Por Pavón también había movimiento policial pero la gente andaba con naturalidad. Había pibes subidos a los carros de asalto estacionados mientras los de la guardia de infantería acariciaban distraídamente sus bastones.
Al llegar a la estación dobló a la izquierda en la primera transversal y a las tres cuadras encontró el paredón largo y blanco con dos hileras de alambre de púas. En el extremo del paredón había un edificio también blanco e inexpresivo con tres ventanas altas, rectangulares y un portón por el que salía un camión. En el portón decía Establecimiento Metalúrgico El Triunfo.

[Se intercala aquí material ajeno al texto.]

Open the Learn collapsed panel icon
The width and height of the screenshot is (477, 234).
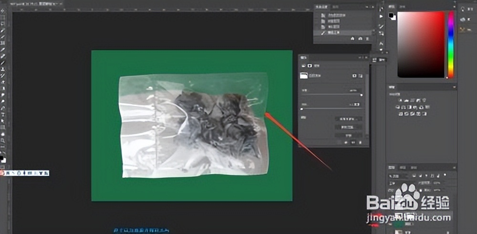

En realidad, la fábrica no tenía ese aspecto de monstruo antediluviano echado, con el lomo en escalera y las chimeneas humeantes que recordaba el membrete. Junto al portón había una puerta de vidrio esmerilado con letras negras sobre el gris. Dejó el Plymouth lejos del movimiento de los camiones y entró. Era un ambiente chico con dos sillones metálicos, la mesa de entradas vacía y una escalera empinada a la derecha, con recodo rápido que la volvía casi sobre sí misma.

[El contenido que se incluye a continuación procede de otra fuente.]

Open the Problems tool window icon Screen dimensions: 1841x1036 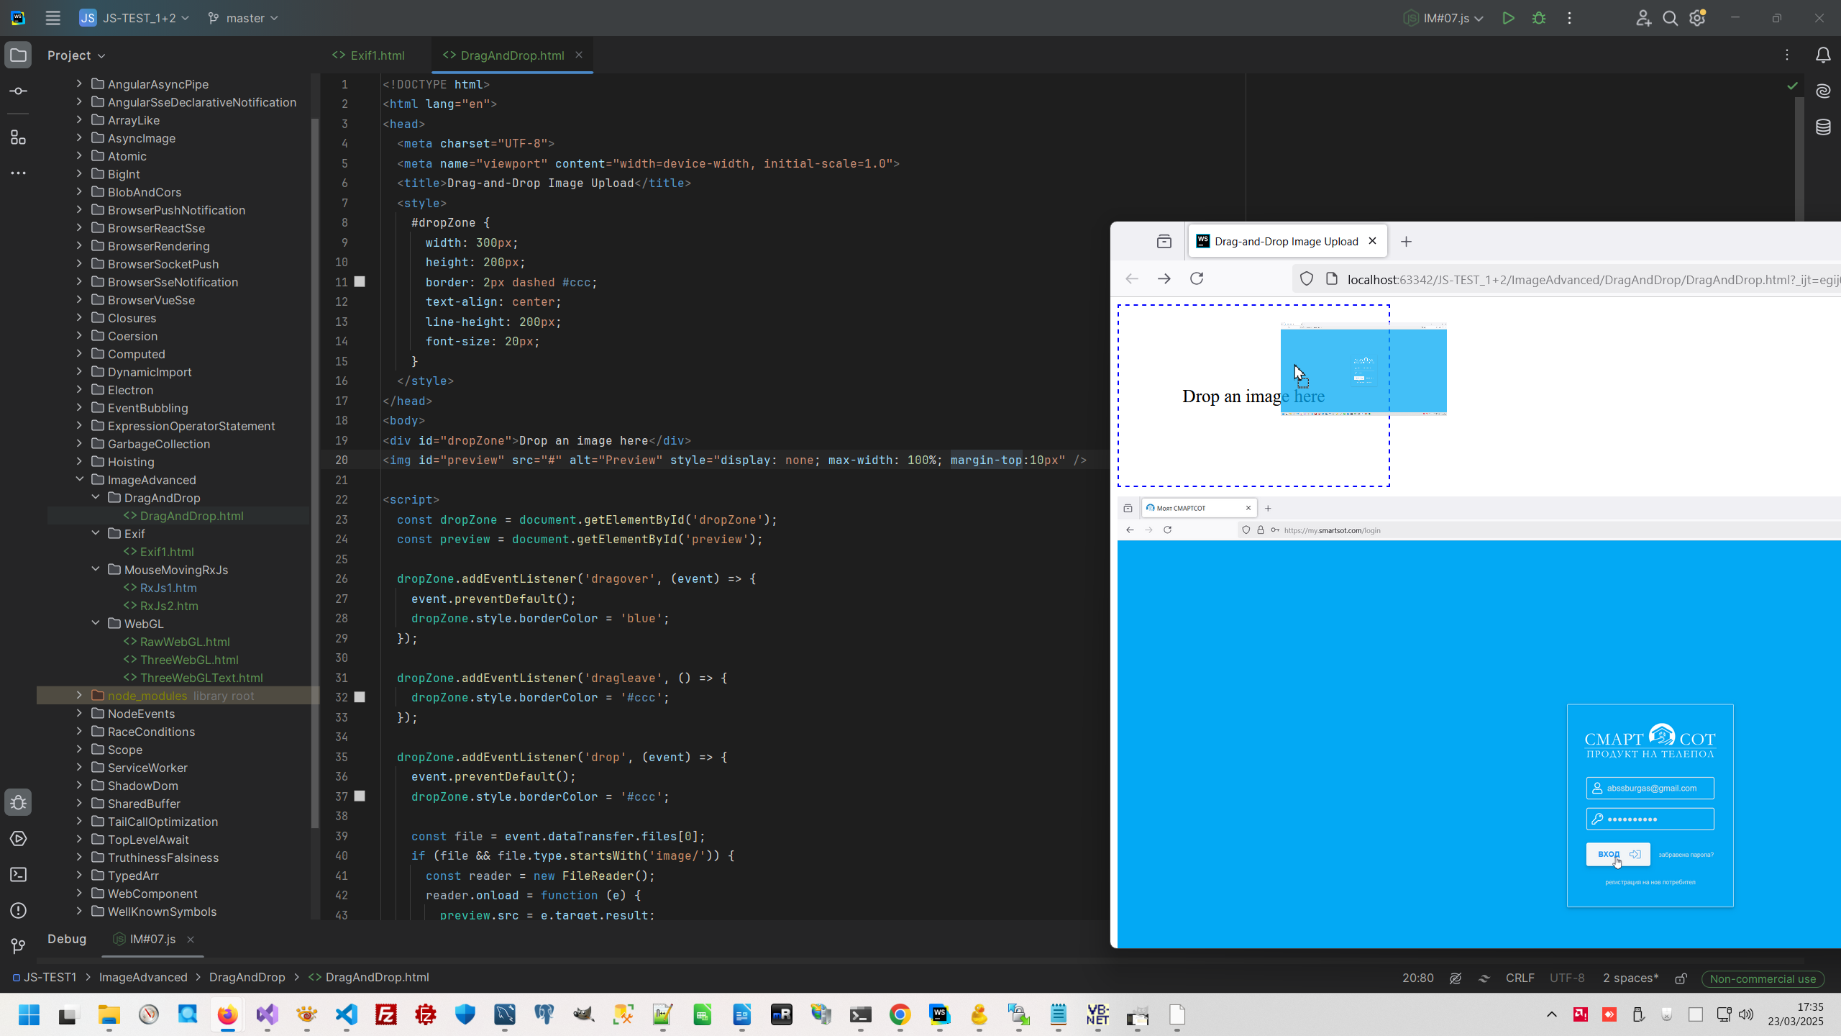coord(19,911)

Subió haciendo ruido en los escalones de madera y a la mitad de camino sintió que alguien había advertido su presencia. Al levantar la cabeza, la primera imagen que tuvo fue la de aquel muñeco descomunal de la propaganda de Michelin: con los pies separados, apoyados en los extremos del último escalón y mirando para abajo con los brazos cruzados sobre el pecho, el Negro Sayago lo miraba con el desprecio y la simplicidad con que deben mirar los osos.
– ¿Qué busca, amigo?
– El señor Berardi -dijo Etchenaik tres escalones más abajo.
Mirándolo bien, el Negro no era tan alto sino que especulaba con la perspectiva y la sorpresa. El veterano estaba ya casi cara a cara con él.
– ¿Y quién es que lo busca?
Como tenía la luz fluorescente a sus espaldas, la voz parecía salir de un bloque indeterminado, formado por el tronco sólido y la cabeza rapada como un astronauta. Sin embargo, nadie podía tener menos cara de astronauta que el Negro Sayago.
– Dígale a Berardi que está Etchenaik.